ブレーキを踏むとドライバーは一時停止をしたという気になりがちですが、周囲から見ると停止できていないケースも多いため、一時停止の標識が見えたら「しっかり止まる」という意識を持つことが大切です。
もしクルマにドライブレコーダーが付いているなら、一時停止場所でしっかり止まっているか、自身の運転を見直すと良いでしょう。
手本としたい一時停止の方法として「2段階運転をする」ことが挙げられます。
具体的には、「1.まず停止線でしっかりと停止する」「2.その後左右が見通せる位置まで徐行しながら進み、そこで左右の安全確認をおこなう」というものです。
一時停止の道路標識が設置される交差点は、建物や地形の状況によって左右の見通しがきかない場所であることが多くなっています。
道路交通法第43条の規定のとおり、停止線の前で一時停止した後も交差する道路を走っている車両の進行を妨げないよう、左右の安全確認をしっかりおこなってから進行しなければいけません。
そのように交差点で左右の安全確認を行う際には左、右、左、右のように複数回安全確認をおこないましょう。
確認の精度を高めるために「左よし、右よし」という風に声に出して安全確認をおこなうことも効果的です。

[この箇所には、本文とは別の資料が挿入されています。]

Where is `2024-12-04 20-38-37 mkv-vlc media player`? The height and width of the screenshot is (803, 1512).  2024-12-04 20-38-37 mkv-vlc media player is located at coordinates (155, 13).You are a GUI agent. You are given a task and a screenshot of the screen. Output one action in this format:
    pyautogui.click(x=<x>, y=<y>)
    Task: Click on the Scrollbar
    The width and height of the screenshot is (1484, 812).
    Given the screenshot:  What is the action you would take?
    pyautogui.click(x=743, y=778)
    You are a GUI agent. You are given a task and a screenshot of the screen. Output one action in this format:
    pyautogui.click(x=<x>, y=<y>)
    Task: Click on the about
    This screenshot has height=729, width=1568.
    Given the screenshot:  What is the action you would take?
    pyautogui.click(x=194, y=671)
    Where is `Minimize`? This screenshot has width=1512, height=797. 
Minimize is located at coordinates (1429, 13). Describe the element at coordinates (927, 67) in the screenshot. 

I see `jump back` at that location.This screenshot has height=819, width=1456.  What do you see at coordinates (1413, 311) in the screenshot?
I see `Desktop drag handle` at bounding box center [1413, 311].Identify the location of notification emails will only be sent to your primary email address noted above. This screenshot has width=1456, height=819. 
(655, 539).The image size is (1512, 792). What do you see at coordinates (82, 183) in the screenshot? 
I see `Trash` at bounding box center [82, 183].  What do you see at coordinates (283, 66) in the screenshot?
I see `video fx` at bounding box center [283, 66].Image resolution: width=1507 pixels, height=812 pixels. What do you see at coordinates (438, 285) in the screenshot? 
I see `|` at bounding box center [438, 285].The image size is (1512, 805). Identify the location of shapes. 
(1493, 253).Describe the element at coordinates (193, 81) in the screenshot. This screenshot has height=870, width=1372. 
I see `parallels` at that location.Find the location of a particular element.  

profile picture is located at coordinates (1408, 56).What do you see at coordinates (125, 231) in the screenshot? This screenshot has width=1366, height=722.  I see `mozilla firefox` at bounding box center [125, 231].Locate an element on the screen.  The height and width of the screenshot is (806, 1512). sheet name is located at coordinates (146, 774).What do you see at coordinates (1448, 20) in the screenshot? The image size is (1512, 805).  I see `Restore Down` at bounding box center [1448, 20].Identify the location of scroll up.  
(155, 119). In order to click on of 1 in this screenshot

また、交差する道路の交通量が多いときは無理に進行せず待機することも大切です。
後方に車両がいると焦ってしまいがちですが、交通事故を防止するために落ち着いて運転することを意識しましょう。
このような2段階運転を心がけることにより、警察から一時不停止の違反で切符を切られる可能性が低くなるほか、安全確認を十分におこなえるため、交通事故を起こすこともなくなると考えられます。
※ ※ ※
一時停止場所では何秒停止しなければいけないという明確な決まりはありませんが、左右の安全確認を十分におこなえるだけの時間が必要です。
ドライバーが思っているよりも一時停止できていないケースがあるため、一時停止場所ではしっかりと止まり、左右の安全確認を徹底するという気持ちで運転しましょう。